UK’s Largest Coffee Chain Pledges to Recycle as Many Cups as It Sells

Business

Costa Coffee at Aberdeen Airport. Vincent Li / Flickr

Costa Coffee pledged on Wednesday to become the first coffee chain in the UK to recycle the same volume of takeaway cups they put onto the market.

“Our new initiative will mean that for every Costa takeaway cup we sell, we will aim to ensure that one is recycled,” the British multinational coffeehouse touted.


Costa vowed to recycle half a billion cups a year by 2020, or “the equivalent of Costa’s entire yearly sales and a fifth of the 2.5 billion takeaway coffee cups consumed as a nation each year.”

Costa Coffee, the largest coffee chain in Britain with more than 2,000 stores, is making a big step in curbing the constant stream of to-go cups that end up as landfill waste. Even though these cups are mostly made of paper, these single-use items are almost never recycled or composted because they are lined with plastic.

Costa’s new initiative works alongside its ongoing in-store recycling scheme, where any takeaway cup left or returned to the shop gets recycled. Costa said it will pay waste management companies a supplement of £70 ($100)—on top of the £50 they already get—for every metric ton of cups they collect. The extra costs will not be reflected in higher prices for consumers, the Guardian reported.

“It dispels the myth that coffee cups can’t be recycled,” Dominic Paul, managing director of Costa, told the Guardian. “By creating a market for cups as a valuable recyclable material, we are confident that we can transform the UK’s ineffective and inconsistent ‘binfrastructure’ to ensure hundreds of millions of cups get recycled every year. 100 million cups will be recycled this year alone following our announcement, and if the nation’s other coffee chains sign up, there is no reason why all takeaway cups could not be recycled by as early as 2020.”

Britain throws away
2.5 billion disposable coffee cups every year, and less than 1 percent of them are recycled. The problem is much worse in the U.S., where an estimated 60 billion paper cups end up in landfills. According to Stand.earth, only 18 of 100 largest U.S. cities offer recycling for paper coffee cups.

Other major coffee companies are making efforts to go green. Last month, Starbucks, which distributes about
600 billion paper and plastic cups worldwide per year, committed to bring a fully recyclable and compostable paper cup to market in three years.

Dunkin’ Donuts
announced in February that it is phasing out its landfill-clogging polystyrene foam cups in favor of paper cups. The plan, the company said, will prevent nearly 1 billion foam cups from entering the waste stream each year.

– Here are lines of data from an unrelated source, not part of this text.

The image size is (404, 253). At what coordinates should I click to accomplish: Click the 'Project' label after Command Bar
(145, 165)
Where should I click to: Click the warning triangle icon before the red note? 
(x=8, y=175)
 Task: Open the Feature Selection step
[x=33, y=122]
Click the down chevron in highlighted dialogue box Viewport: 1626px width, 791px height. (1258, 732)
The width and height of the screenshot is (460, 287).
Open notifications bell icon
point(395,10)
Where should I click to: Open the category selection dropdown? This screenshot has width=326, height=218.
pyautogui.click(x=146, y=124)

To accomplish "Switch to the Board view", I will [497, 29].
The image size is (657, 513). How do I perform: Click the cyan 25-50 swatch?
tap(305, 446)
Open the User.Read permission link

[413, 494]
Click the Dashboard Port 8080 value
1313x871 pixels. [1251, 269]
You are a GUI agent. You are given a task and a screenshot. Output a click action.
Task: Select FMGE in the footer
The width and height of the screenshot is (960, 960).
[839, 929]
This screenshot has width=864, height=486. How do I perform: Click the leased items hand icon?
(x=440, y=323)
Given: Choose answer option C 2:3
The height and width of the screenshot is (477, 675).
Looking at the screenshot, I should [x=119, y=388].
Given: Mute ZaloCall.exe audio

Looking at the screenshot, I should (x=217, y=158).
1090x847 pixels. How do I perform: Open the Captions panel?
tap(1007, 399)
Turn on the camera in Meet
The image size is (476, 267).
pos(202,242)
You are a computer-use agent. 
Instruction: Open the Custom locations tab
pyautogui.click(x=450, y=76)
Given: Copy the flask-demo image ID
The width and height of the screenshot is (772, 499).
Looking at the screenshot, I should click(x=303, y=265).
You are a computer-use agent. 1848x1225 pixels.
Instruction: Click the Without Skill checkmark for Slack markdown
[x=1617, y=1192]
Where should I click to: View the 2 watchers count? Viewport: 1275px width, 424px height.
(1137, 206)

Dunkin’s new double-walled paper cups are made with paperboard certified to the Sustainable Forestry Initiative Standard. However, these cups are “mostly recyclable,” as in their recyclability depends on whether your state or local waste management services can handle them.

Of course, every eco-minded coffee lover should know that if you purchase a beverage from a coffee shop, either sip it from an in-store mug or bring your own thermos. It’s not just better for the environment, it often saves you money. For instance, Costa gives a discount of 25p (about 35 cents) to customers who bring their own reusable cups.